Consider the following code (also on the playground):
#![allow(dead_code)]
use std::mem::size_of;
#[derive(Copy, Clone)]
// specifically ensure an alignment of at least 16 bytes, because of https://github.com/rust-lang/rust/issues/54341
#[repr(align(16))]
struct BigInt(i128);
fn print_size<T>(label: &str) {
println!("{} has size of {}", label, size_of::<T>());
}
enum E {
A(i32),
B(i16),
C(BigInt),
}
#[repr(u8)]
enum Small {
A,
B,
C(BigInt),
}
fn main() {
print_size::<Option<BigInt>>("Option");
print_size::<E>("E");
print_size::<Small>("Small");
}
In all three cases the result is 32. This makes sense if you assume that the tag is at the beginning of the representation, since you need 16 bytes for the tag and padding to ensure the BigInt
is on a proper alignment boundary. But if the tag were instead placed at the end, then it could have a size of 17 instead (16 for the content, and 1 for the tag).
From my reading of Type layout - The Rust Reference, if there is no repr
attribute on the defintion of the enum, then this is an optimization the compiler is allowed to make. Is there any particular reason not to have an optimization like "if the alignment of the data is greater than the alignment of the tag, then put the tag at the end to minimize the size of the enum"?
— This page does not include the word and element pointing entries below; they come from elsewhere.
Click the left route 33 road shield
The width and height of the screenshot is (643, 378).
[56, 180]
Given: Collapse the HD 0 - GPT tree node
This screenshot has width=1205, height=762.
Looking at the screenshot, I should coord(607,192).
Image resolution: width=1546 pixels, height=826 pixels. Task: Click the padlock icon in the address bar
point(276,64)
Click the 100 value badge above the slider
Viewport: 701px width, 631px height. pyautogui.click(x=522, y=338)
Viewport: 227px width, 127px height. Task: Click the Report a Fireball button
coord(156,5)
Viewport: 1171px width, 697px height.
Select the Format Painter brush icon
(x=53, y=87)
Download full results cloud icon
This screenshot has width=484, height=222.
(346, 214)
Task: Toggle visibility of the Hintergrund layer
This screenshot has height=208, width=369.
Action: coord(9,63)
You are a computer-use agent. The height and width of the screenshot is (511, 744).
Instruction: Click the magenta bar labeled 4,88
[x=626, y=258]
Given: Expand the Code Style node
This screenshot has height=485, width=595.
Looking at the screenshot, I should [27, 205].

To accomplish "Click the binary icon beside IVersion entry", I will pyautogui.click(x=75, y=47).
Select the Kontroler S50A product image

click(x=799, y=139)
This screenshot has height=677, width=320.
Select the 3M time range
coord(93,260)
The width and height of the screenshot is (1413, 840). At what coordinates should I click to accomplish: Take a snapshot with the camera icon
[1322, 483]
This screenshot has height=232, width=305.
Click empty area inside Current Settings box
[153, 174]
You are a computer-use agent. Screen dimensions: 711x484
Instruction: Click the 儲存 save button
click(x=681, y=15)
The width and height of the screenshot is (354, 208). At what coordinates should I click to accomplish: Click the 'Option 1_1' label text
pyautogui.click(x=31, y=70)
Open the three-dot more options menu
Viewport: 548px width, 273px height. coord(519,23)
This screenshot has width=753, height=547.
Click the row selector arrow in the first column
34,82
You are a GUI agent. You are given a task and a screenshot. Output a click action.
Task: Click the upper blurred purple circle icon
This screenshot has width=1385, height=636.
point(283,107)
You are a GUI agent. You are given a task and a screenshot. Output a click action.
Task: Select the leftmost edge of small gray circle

And even if that optimization is added, what if you want to explicitly specify the type of the discrimenant/tag (for example with #[repr(u16)]
), but also want the discriminant tag at the end to reduce the size? (That's why I tagged this as "language design" instead of "compiler").
Granted, the reduction in size won't do much in a lot of cases, for example if it is part of an array, because you will still need padding to align it properly. But in some cases it could, for example, if it is part of a larger data structure.